Vers 46-56 : Autres croyances ridicules et duplicité du préfet

v. 46 : Sacratus uester urbi quid praestitit... Ce vers est à rapprocher du v. 25 (Dicite : praefectus uester quid profuit urbi) et la présence de urbi dans les deux passages, on l'a déjà dit, peut laisser penser que le personnage visé aurait effectivement été un préfet de la ville. À la question urbi quid praestitit, la réponse ne peut être que « Rien. Ces croyances étranges, cette crédulité ridicule n'ont rien apporté à la Ville. Il a fait beaucoup de mal à la Ville en s'en prenant aux chrétiens ». Voilà pour le sens général de ces onze vers. Voyons maintenant quelques points plus précis.

Les vers 47-50 évoquent les croyances religieuses, extérieurement bizarres, auxquelles a adhéré le personnage.

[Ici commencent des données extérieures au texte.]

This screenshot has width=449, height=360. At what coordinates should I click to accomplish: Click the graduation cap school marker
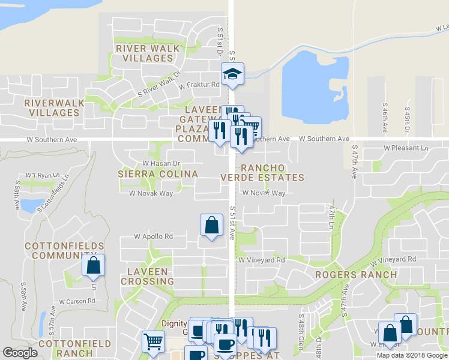(233, 74)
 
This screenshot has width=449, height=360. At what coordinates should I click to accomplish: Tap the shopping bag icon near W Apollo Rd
(211, 226)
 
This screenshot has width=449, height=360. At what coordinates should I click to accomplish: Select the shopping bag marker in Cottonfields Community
(94, 266)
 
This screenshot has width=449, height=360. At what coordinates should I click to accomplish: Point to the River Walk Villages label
(145, 53)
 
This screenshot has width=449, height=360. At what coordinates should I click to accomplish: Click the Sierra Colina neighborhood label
(157, 174)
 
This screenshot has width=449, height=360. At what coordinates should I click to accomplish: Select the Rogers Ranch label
(356, 275)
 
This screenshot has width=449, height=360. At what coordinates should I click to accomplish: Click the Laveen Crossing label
(147, 276)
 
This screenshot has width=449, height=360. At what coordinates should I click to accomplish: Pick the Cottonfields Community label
(64, 251)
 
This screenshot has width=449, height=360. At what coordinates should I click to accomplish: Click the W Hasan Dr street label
(161, 163)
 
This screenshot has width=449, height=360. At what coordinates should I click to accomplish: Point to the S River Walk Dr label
(159, 85)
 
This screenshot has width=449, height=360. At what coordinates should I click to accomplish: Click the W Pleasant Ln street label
(406, 148)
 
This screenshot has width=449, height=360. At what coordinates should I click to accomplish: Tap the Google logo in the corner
(20, 353)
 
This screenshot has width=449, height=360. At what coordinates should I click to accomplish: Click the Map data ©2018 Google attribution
(412, 355)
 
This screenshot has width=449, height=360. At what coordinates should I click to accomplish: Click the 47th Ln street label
(331, 214)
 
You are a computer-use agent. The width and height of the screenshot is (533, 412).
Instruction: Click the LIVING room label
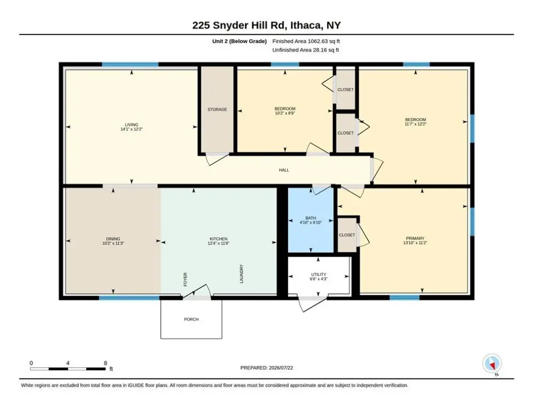click(131, 124)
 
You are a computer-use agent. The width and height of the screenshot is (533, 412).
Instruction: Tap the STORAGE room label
click(217, 109)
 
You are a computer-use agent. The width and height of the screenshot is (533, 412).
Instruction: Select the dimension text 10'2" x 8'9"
click(285, 113)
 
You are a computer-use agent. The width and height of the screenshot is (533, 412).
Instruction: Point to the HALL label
click(284, 170)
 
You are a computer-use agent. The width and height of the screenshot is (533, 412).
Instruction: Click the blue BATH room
click(311, 220)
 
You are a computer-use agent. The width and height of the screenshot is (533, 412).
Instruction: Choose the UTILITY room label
click(319, 275)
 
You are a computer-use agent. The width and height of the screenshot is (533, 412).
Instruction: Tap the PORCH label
click(191, 319)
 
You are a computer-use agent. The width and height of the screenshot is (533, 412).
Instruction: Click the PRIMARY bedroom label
click(415, 238)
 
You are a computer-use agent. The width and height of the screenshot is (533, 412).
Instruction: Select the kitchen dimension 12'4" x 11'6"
click(219, 243)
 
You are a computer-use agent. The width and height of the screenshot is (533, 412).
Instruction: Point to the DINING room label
click(113, 239)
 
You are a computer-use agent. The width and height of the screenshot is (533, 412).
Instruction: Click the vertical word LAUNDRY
click(242, 274)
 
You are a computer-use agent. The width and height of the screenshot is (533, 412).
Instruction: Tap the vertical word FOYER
click(185, 279)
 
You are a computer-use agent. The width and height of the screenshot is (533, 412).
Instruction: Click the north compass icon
click(492, 364)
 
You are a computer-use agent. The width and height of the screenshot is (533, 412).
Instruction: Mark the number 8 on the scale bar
click(106, 363)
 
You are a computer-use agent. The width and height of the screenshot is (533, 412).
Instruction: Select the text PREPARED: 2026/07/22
click(267, 367)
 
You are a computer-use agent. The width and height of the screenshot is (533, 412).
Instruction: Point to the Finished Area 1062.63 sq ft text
click(306, 41)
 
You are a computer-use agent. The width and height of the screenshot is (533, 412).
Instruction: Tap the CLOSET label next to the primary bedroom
click(347, 235)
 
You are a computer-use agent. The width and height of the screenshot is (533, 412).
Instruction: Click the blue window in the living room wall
click(130, 64)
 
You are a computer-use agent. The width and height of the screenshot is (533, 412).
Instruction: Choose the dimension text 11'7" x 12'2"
click(415, 124)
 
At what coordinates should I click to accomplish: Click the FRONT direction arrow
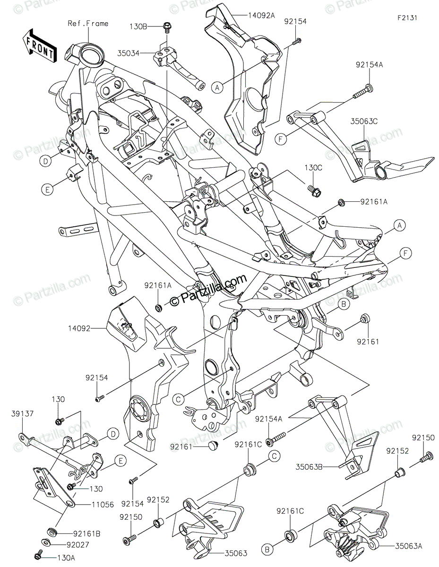click(39, 46)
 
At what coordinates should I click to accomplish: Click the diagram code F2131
click(407, 18)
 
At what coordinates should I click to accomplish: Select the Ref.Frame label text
click(88, 24)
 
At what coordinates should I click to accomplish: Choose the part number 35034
click(129, 53)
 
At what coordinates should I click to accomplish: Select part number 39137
click(22, 413)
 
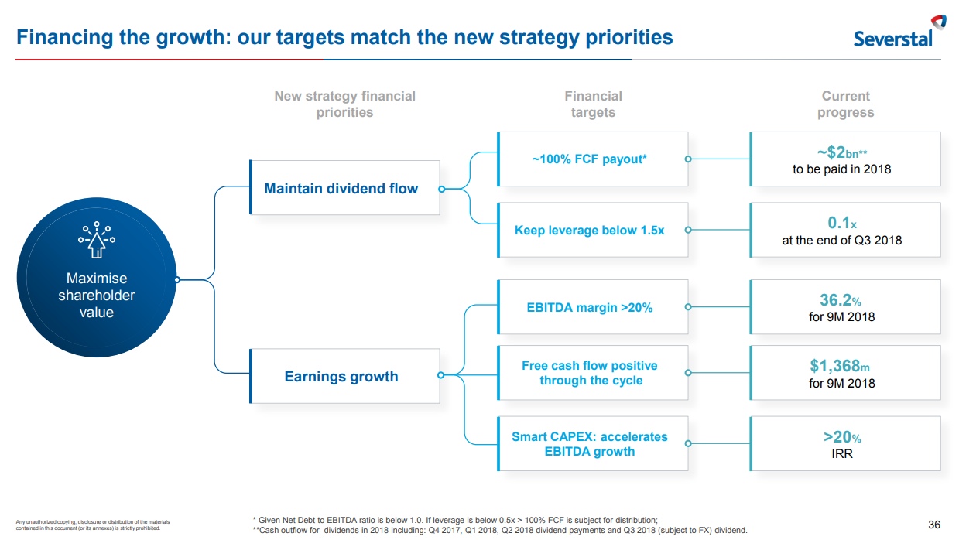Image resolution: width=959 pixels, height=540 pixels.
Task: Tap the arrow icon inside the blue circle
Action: pos(97,240)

v. 47 : qui hierum. Le début de ce vers pose un problème textuel. Dans la leçon de P (hierium), certains commentateurs ont vu le nom d'une personne ; effectivement on connaît des gens portant ce nom, mais que viendrait faire ici un personnage contemporain du préfet. D'autres, avec plus de raisons, y voient l'adaptation latine du mot grec ἱερός (« saint, sacré »), à l'accusatif pour qualifier Solem, et ils supposent une allusion au culte de Mithra. Dans le mithraïsme en effet, le Soleil est la divinité suprême. Or le culte de Mithra se déroulait généralement dans des lieux souterrains (cavernes, grottes, caves). Mais on pourrait peut-être aussi mettre le passage en rapport avec les fêtes de Sol Inuictus, célébrées à partir du 25 décembre, dies natalis du Soleil (plus de détail chez Bartalucci 1998, p. 124). Quel que soit le culte précis envisagé, l’expression sub terra quaerere Solem constituerait une remarque ironique d'un chrétien hostile : le préfet aurait enseigné aux fidèles à chercher le Soleil sous la terre ?

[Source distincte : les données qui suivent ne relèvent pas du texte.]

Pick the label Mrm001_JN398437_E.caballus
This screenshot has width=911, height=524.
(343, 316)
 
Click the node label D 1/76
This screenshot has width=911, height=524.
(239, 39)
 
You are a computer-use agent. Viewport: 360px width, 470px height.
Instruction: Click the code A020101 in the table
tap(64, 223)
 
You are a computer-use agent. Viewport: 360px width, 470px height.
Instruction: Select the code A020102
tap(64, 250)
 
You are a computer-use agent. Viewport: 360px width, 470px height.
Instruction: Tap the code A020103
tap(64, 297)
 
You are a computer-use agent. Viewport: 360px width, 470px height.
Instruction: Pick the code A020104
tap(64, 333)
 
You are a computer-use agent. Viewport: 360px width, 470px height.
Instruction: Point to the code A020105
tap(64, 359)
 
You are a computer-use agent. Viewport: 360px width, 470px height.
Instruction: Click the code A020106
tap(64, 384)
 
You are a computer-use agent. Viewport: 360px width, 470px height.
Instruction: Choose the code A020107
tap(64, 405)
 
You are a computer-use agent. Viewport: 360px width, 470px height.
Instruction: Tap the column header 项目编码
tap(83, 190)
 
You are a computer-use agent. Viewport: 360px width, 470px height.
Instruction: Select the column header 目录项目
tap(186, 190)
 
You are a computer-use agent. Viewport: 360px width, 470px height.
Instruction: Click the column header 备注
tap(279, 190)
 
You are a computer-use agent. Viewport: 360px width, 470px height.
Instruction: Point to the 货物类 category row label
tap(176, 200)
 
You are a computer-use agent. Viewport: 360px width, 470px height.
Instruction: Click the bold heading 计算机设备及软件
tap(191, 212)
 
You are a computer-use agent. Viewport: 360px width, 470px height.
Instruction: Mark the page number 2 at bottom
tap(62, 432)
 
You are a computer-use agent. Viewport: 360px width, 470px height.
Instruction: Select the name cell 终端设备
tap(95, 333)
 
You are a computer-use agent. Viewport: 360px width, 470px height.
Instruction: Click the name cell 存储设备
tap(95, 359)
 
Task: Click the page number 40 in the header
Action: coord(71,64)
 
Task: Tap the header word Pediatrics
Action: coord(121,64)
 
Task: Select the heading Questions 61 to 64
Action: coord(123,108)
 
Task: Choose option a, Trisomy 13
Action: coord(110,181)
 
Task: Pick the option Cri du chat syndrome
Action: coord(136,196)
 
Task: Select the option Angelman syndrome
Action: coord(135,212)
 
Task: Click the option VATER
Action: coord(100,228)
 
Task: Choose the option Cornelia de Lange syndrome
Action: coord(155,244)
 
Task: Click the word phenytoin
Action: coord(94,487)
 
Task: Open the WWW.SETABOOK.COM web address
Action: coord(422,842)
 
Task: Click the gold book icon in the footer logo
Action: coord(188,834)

v. 48-50 : comitem Bacchique magistrum... Sarapis... Etruscus... Tout en le présentant rapidement comme adorateur de Sarapis (sur ces cultes « alexandrins », cfr infra v. 91, v. 98-102) et partisan de l'haruspicine étrusque (cfr  v. 8 et v. 35), ces vers semblent surtout mettre en évidence la crédulité du personnage. L'habitude d'« images » plus ou moins grossières de Priape fabriquées dans des bois de diverses espèces est bien attestée, et le texte fait probablement allusion au culte de ce dieu qui d'une certaine manière pouvait passer pour lié à Bacchus. On sait l'importance jouée dans la littérature antique par Priape et les idoles priapiques (cfr les Carmina priapea). Ironie ici encore d'un chrétien à l'égard d'un païen capable de voir une divinité dans une statuette (par ailleurs immorale) taillée dans un bout de bois par un paysan fruste !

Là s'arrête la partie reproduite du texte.